Intensive care units (ICU) employ a variety of different
monitoring techniques in patient care. Monitoring equipment is used in ICUs when care
demands more accurate monitoring than bedside physical examination. Equipment
can be tailored to monitor a variety of vital signs on a patient, such as,
cardiac, pulmonary, hemodynamic, or volume status. Monitors can also be invasive
or noninvasive. There are generally seven major types of monitoring devices: blood
pressure cuffs, oxygen saturation monitors, cardiac
event monitors, arterial lines, central venous lines, swan-ganz catheters
(also known as PACs), and end-tidal CO2
monitors.
Blood pressure cuffs come in all shapes and sizes and its important to select
a cuff that fits the patient’s arm. A rule of thumb is that the cuff should be
80% of the upper arm circumference and width should be 40% of the upper arm
circumference. Having a cuff that is too small leads to falsely elevated
pressures. Low-flow states can lead to underestimation of blood pressure. Pulse
oximeters are another type of non-invasive monitoring device that measures
peripheral arterial blood oxygen saturation. When clipped onto a finger, the
device can distinguish reflections of light of oxygenated versus deoxygenated
blood, allowing detection of percent oxygen saturation. Cardiac monitors are
usually set up similarly to an electrocardiogram, with 12 leads recording
electrical activity continuously. They are connected to a computer monitor that
reads usually one lead at a time. The computer system can calculate potentially
dangerous rhythms and can alarm the medical team during these events.
Noninvasive monitoring is very helpful, however, invasive monitoring in the
ICU is usually required for more accurate readings of blood pressure and
oxygenation, particularly in patients who are in shock and/or on mechanical
ventilation. Arterial lines provide a good way to monitor pressures in the
periphery. Central venous pressure lines, aka Central Lines, can give better
measures of volume status as well as provide a port to administer medication
that cannot be given peripherally. There are generally four locations to gain
access to the central venous circulation: the internal jugular vein, subclavian
vein, supraclavicular vein, and femoral vein. Major complications from line
placement include pneumothorax (air getting into the pleural space, compressing
the lung), arterial puncture, vein thrombosis, malposition of catheters, venous
air embolism, and infection. There are
two main types of catheters for central venous access: multilumen (usually
triple-lumen) that can be used for different infusate solutions and an
introducer catheter, large bore catheters with side-arm infusion ports for
infusion at rapid rates.
Swan-Ganz (PAC)
catheters provide the most accurate measurement of a patient’s volume status.

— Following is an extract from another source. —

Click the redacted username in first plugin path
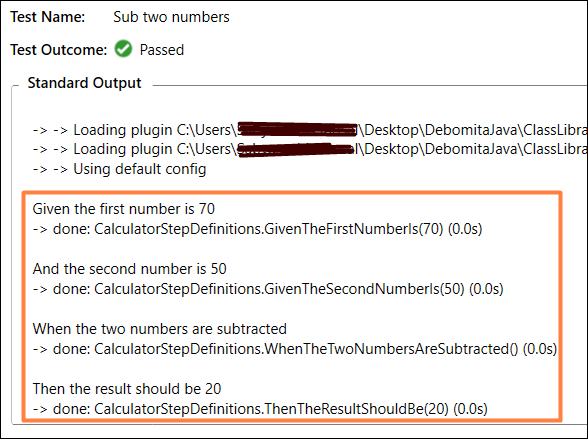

These catheters are threaded into the pulmonary artery via the superior vena
cava and have a balloon tip that carries the catheter into the pulmonary
vasculature until it gets “wedged” into a small artery. Wedging the balloon
allows the catheter tip to sample pressures that are very close to the left
atrium of the heart and therefore, equivalent to left ventricular end diastolic
pressure. In general, there are five different ports of a PAC: Distal injection
port, balloon inflation valve, proximal injection port, extra injection port,
and the thermistor connector. PAC’s are indicated if there is uncertainty
regarding fluid status, especially in heart or kidney failure. Also, when
right-sided cardiac pressures do not correlate with left-sided pressures, or to
assess left ventricular function when this is unknown. There are four main
complications of PACs. Ventricular ectopy can occur when the His fibers at the
right ventricle outflow tract are irritated as the balloon advances. The
pulmonary artery could rupture causing severe bleeding, which is rare and
usually fatal. There is a chance the occluded artery could damage tissue
downstream (this is called infarction). Finally, right bundle branch block may
occur, which may lead to complete heart block in the presence of pre-existing
left bundle branch block. These are the basic strategies that clinicians employ
when monitoring patients in the ICU.